RASHMEE ROSHAN LALL June 24, 2016

india-anti-racism-protest

India has a problem with racism. It suffers from it. And it practises it. For the second time in less than three months Indian officialdom is scrambling and occasionally backsliding on attempts to explain away the latest attack on Africans – a murderous assault on a 29-year-old Congolese French language-teacher in Delhi. Masonda Ketanda Olivier died.

Something similar happened a few months before. In February, there was a mob attack on a Tanzanian student in Bangalore. The young woman was stripped and paraded in front of onlookers. She subsequently accused India of “ingrained racism” as did her country’s envoy. That time, the Indian government created a Police-African Students Community platform, for regular “interaction … so that similar incidents do not occur again”.

They did, and this time, Indian foreign minister Sushma Swaraj herself tweeted that a “sensitisation programme” would be launched to prevent “such incidents against foreign nationals [that] embarrass the country”.

She didn’t provide details and it’s worth noting that she didn’t use the “r” word either, but there we have it. India is embarrassed by the focus on its racism. It would rather the problem just went away. Except that it can’t because it’s real.

Many Indians do behave in a racist and occasionally a violently racist fashion to people darker-skinned than them. There are insulting names for Africans, African-Americans and Caribbeans, all of whom may be jokily referred to as “bandar” (monkey) by grinning urchins and yokels. And there is the now-derogatory term “habshi”, a corruption passed down through the ages of the word “Abyssinian”. Back in the 1990s, a black BBC reporter on assignment in India described the monkey taunts that accompanied his passage through a small town. He was alternately appalled and amused but didn’t come to any harm. That was before the age of social media, when racist excesses didn’t easily become an “embarrassment” on the international newsfeed.

Not so the killing of the Congolese teacher. And the next assault, within days, on a handful of Africans – including a student, a priest and his wife and baby – in a village close to the capital Delhi. They were not isolated incidents. There have been several across the country and some Indian newspapers have detailed the perpetrators’ lack of remorse and their criticisms of Africans’ perceived drunkenness and depravity.

Last week, it got to the point that African diplomats spoke out. They took the unusual step of seeking postponement of the Indian government’s big-ticket Africa Day event. Eventually, most of them turned up but not without issuing a rebuke. They said they were considering asking their governments “not to send new students to India, unless and until their safety can be guaranteed”.

India’s reputation

The implications are enormous – in terms of PR, politics and trade. India wants to build new relationships with African countries in an attempt to influence a whole generation and have more sway on the continent than China. Prime minister Narendra Modi has instituted extra partnerships to bring Africans to India to study or to train. In the past three years, 25,000 Africans have studied in India.
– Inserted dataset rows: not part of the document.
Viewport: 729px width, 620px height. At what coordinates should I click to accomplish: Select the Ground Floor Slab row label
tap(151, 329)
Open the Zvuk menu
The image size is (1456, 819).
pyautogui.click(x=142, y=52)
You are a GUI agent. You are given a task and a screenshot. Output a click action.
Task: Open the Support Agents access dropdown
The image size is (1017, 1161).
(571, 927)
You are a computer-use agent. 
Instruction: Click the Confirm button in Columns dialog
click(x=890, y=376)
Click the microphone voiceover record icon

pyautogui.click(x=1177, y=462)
The new controversy could not have come at a worse time. Mr Modi is soon to travel to Africa. In October, his government hosted the India-Africa Forum, which was attended by all 54 African countries and seen as a success. Everything seemed to be going well in India’s bid to secure African good wishes as it still lobbies for status as a UN Security Council permanent member.

The holloness

And yet, it’s hard to see a real partnership emerging when, as Nigeria’s acting high commissioner Sola Enikanolaiye put it, notions of brotherhood and solidarity “ring hollow”. The unstated reference is to the hollowness of India’s professed warmth towards Africans and the solid reality of its racism.
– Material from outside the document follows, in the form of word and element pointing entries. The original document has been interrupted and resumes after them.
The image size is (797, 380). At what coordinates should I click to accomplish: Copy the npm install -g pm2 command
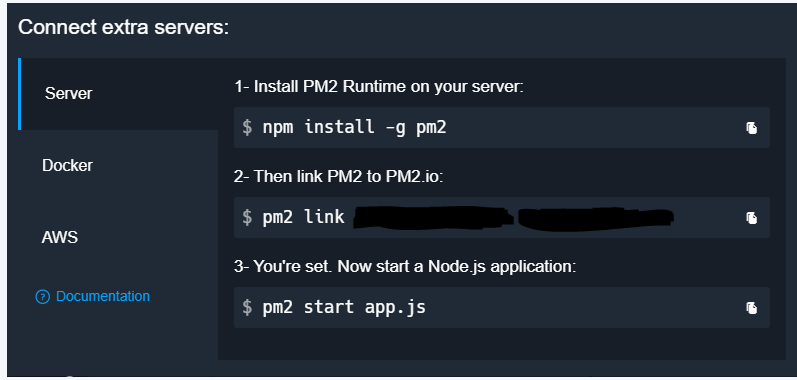751,128
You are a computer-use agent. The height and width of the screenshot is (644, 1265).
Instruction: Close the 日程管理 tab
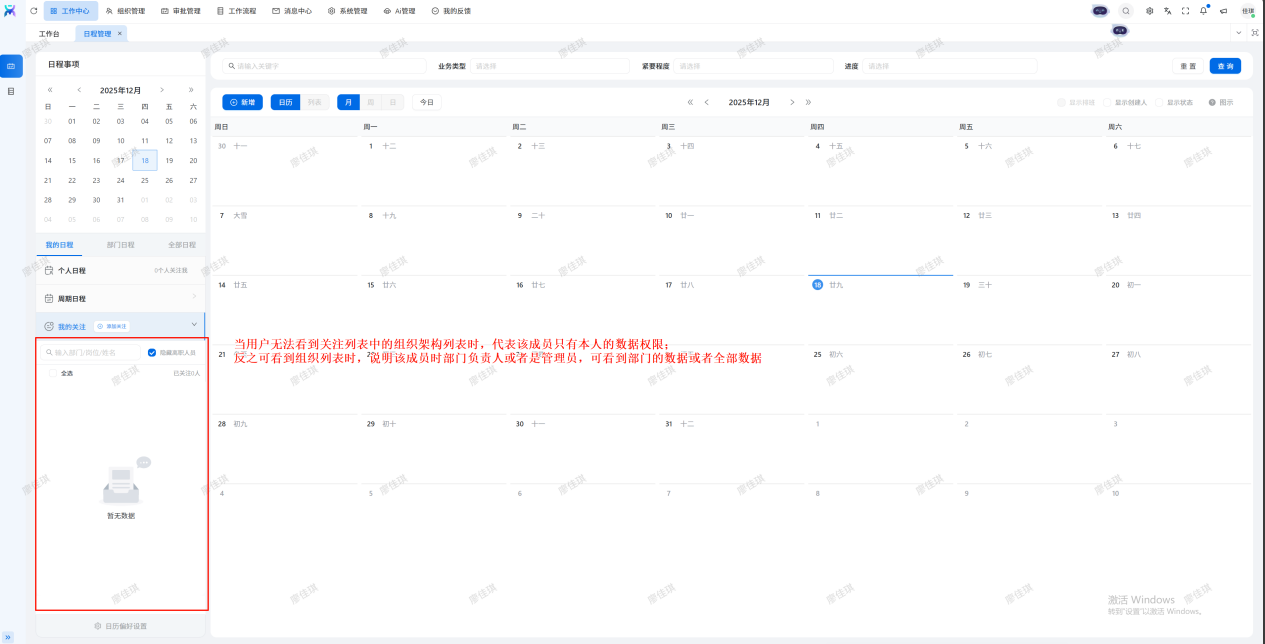120,33
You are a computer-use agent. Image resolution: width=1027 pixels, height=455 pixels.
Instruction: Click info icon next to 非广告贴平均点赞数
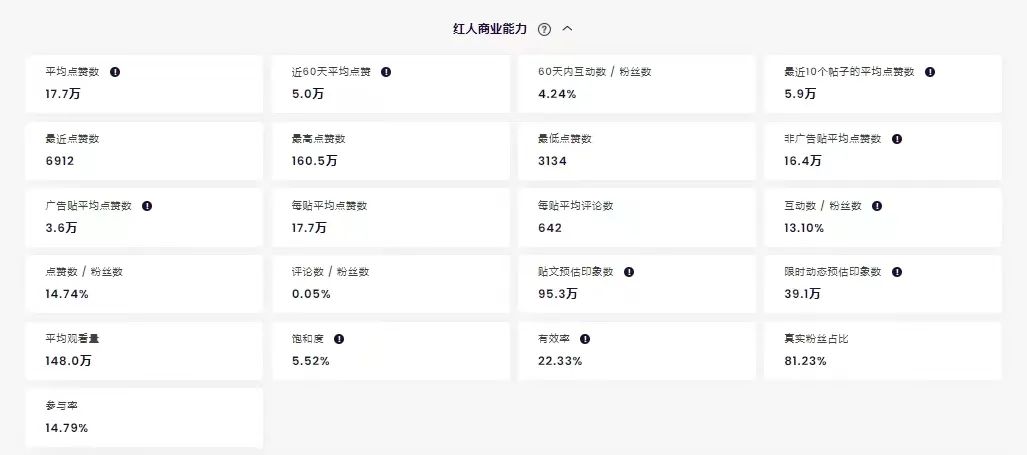[x=897, y=139]
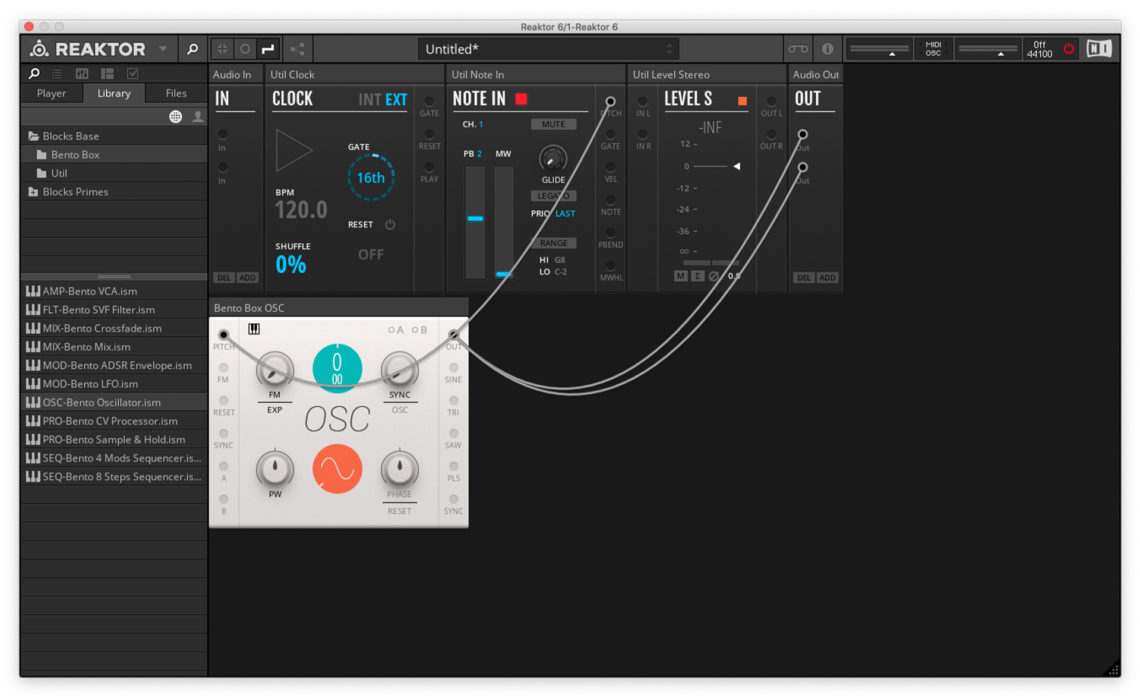Click the NI logo at top right
This screenshot has height=696, width=1140.
[1100, 47]
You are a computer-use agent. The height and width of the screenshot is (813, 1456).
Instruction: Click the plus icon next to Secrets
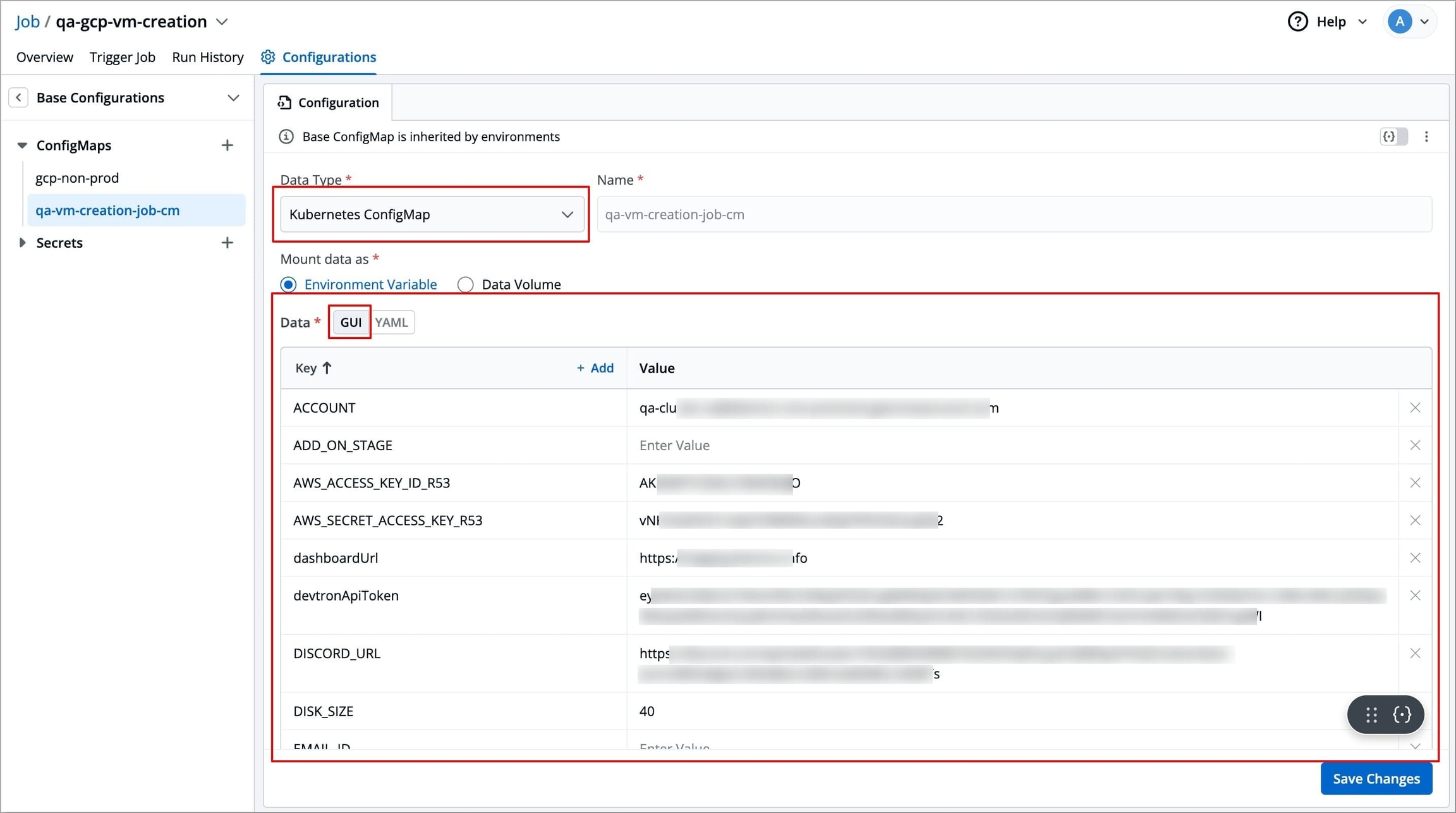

It has often been noted that Sonia Gandhi would have been less acceptable as an Indian daughter-in-law had she been from Uganda, not Italy. That was true back then, nearly 50 years ago when the young Sonia Manio married Rajiv Gandhi, and it remains the case today. This is largely because many Indians like the “fair and lovely” template and are prone to thinking of blackness as ugly and a sign of backwardness.
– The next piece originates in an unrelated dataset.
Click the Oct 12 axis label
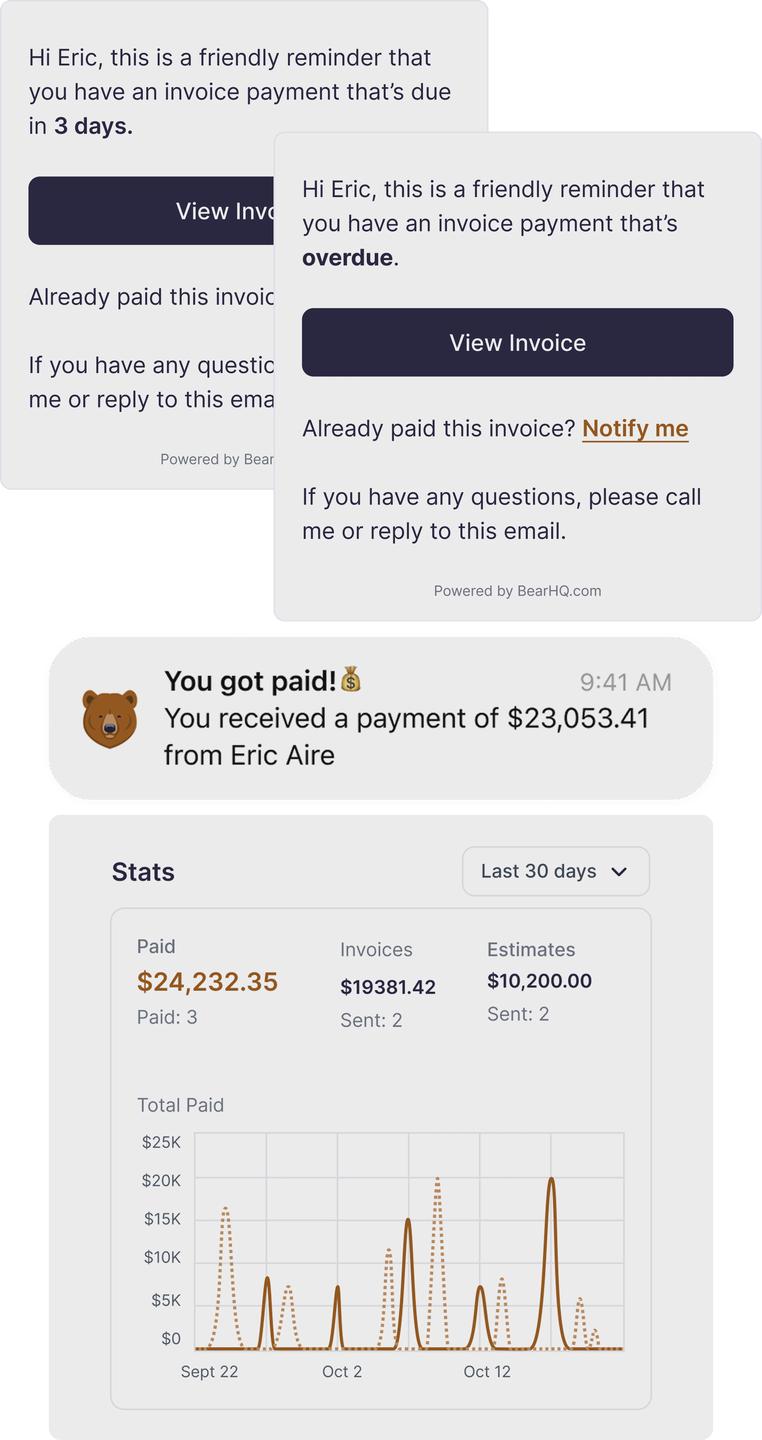 [487, 1372]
It’s noteworthy that Mahatma Gandhi, product of an age of racial hierarchy, displayed this attitude throughout his time in South Africa. According to a recent book by two South African academics, the Mahatma regarded black people in much the way Winston Churchill regarded him. Churchill called the leader of the Indian freedom movement a “half-naked fakir”. Gandhi, according to authors Ashwin Desai and Goolam Vahed, said black Africans lived a life of “indolence and nakedness”.

Deep roots

But racism towards Africans also has deeper, more disturbing roots. In India, darker people are associated with the lower castes and Africans in India suffer from society’s long-held prejudices.

This does not mean India can do little about the seemingly racist strand within its DNA. Racism is taught, it is learnt behaviour towards persons with dissimilar physical characteristics, American writer Alex Haley once said. For India to unlearn it, the propensity to be racist must first be identified by the right name. And then fought hard. There must be severe punishment for racist violence and societal disdain for covert (or overt) racism.

It won’t be easy and will take a long time. But that may be better than seeing racism as a mere embarrassment.